Bullish view
Bearish view
- Sell the AUD/USD pair and set a take-profit at 0.6800.
- Add a stop-loss at 0.700.
The AUD/USD exchange rate rose to the highest level since August 31 as China continued reopening. It rose to a high of 0.6945, the highest level since August 30th of last year. The pair has jumped by over 12% from its lowest point in 2022 as the US dollar index has plunged.
China reopening continues
The Australian dollar continued its recovery as China continued to reopen its borders. On Sunday, people started traveling between Hong Kong and Mainland China. The country also ended most of the parts of the Covid-zero strategy. Therefore, analysts expect that the Chinese economy will start recovering in 2023.
China is Australia’s biggest trading partner. Therefore, its recovery will likely be a positive catalyst for the Australian recovery. Further, there are rumours that China will resume buying Australia’s coal in a bid to support its economy.
The AUD/USD pair also rose as the US dollar continued weakening. The US dollar index has plunged from last year’s high of $115 to $103. This sell-off started when data from the US showed that the country’s inflation had peaked.
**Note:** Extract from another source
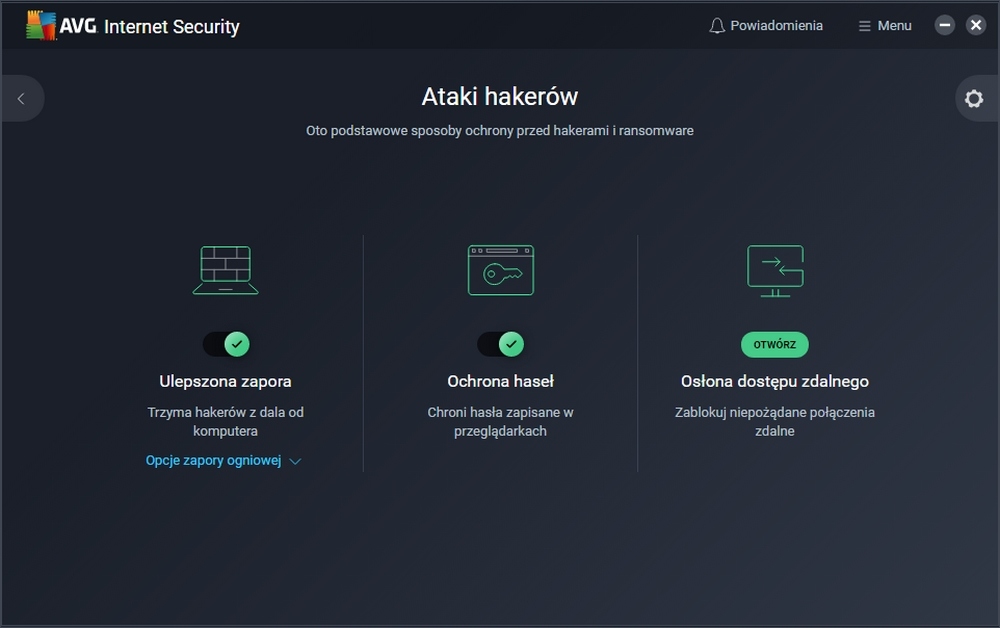Click the Ochrona haseł title
Viewport: 1000px width, 628px height.
(501, 381)
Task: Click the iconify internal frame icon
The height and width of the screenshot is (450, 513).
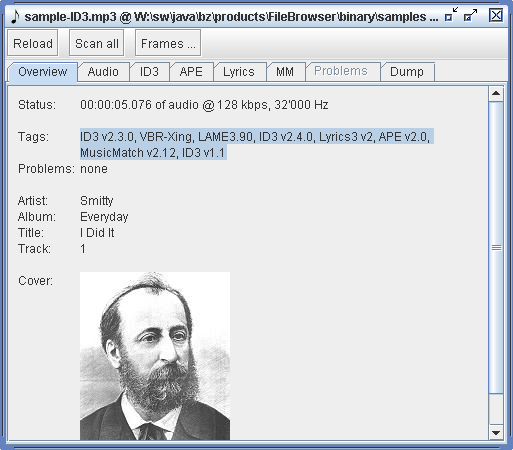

The current sell-off happened after the US published mixed jobs numbers. According to the Labor Department, the economy added 225k jobs in December while the unemployment rate dropped to 3.5%. On the other hand, wage growth decelerated, with average hourly earnings rising by 4.2% in December.
Investors believe that the Federal Reserve will start easing its interest rate hikes in the coming months. This explains why the US dollar index and bond yields have plunged while stocks have surged after the report.
Therefore, the upcoming Jerome Powell speech will be crucial. In his first speech of the year, Powell is expected to reiterate that the Fed will maintain a hawkish tone. Shifting his tone at a time when inflation is at 7% could derail the bank’s inflation battle.
AUD/USD forecast
The AUD/USD pair rose sharply as the US dollar index dropped. It rose to a high of 0.6950, which was sharply higher than this year’s low of 0.6688. The pair moved above the key resistance level at 0.6896, the highest point on December 13. It moved above the 25-day and 50-day moving averages while the Stochastic Oscillator moved to the overbought level.
Therefore, the pair will likely continue rising as buyers target the key resistance point at 0.7000. The stop-loss of this trade wll be at 0.6800.